Mittelstand companies couldn't cash in on their specialized products without investing big marks in flexible production lines. That makes short runs of such products economical. In 1983, when Heinz Greiffenberger took over ABM Baumuller, an ailing $40 million maker of motors and gearboxes for cranes, he did away with standard products and focused on tailoring motors and gearboxes to customers' wishes. Revamping production, he installed $20 million in highly automated machines. "I can switch production to a different product within seconds," boasts Greiffenberger. That strategy worked. Within one year of a $6 million loss, he was in the black.
By steadily infusing manufacturing with high technology, Germany's little-known tigers are holding their own in surprising markets. Wilhelm Zuleeg, an $18 million textile company, has no problem fighting low-cost Asian textile giants as well as high-end Italian and French rivals. In the middle of the Bavarian countryside, computer-controlled looms whir, churning out high-fashion fabrics for some of the world's swankiest designers, including Cerruti, Anne Klein, and Georges Resch, with just 85 employees. "We have the most modern factory and no machine older than five years," says Stefan Zuleeg, who has built up exports from zero to 20% in three years.

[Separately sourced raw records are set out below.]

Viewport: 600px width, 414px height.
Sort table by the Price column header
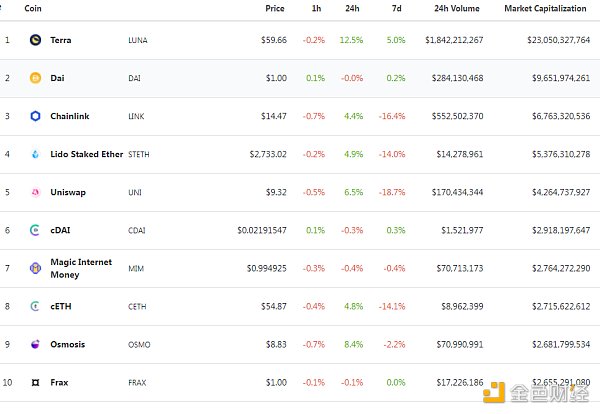pos(274,8)
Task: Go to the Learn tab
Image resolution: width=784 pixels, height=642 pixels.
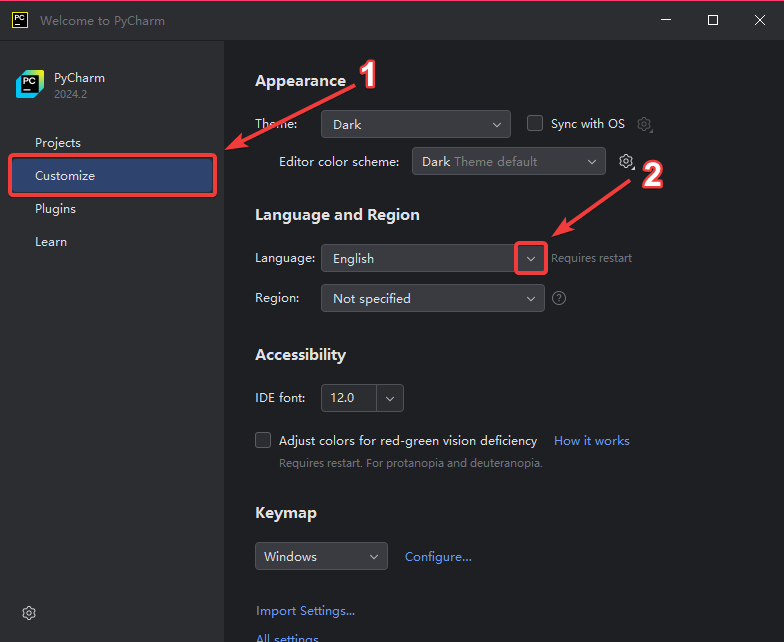Action: click(x=51, y=241)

In concert with hundreds of similar companies, Zuleeg has powered Germany to a surprise position as the world's No. 1 textile exporter, selling more than $11 billion worth a year--a third more than Hong Kong. Indeed, Far East rivals show respect for the Germans. "They have very strong technology," explains Masanori Yamamoto, an international-affairs official at the Small & Medium Enterprise Agency of Japan's International Trade & Industry Ministry. "In Japan, we tend to use German machines where making good, precision products is important."
All these successes increase the Mittelstand's political weight at home, assuring plenty of government support. Small companies are eligible for up to $ 6 million in cheap funding from the government-owned Kreditanstalt fur Wiederaufbau. And the government reserves a fat slice of research funds for Mittelstand companies. Those with annual sales of less than $590 million can get grants covering 40% of the costs of developing and implementing modern biotechnology-production methods. The growth in R&D outlays for companies with fewer than 1,000 employees is a stunning 21% a year. So it's no surprise that nearly two-thirds of German exports are technology-intensive.
Moreover, industry associations produce standard contracts translated into different languages and offer legal assistance in reading foreign contracts at no charge to members. They also allow German companies to use their foreign offices when negotiating deals, especially in places where the infrastructure is poor, such as Moscow.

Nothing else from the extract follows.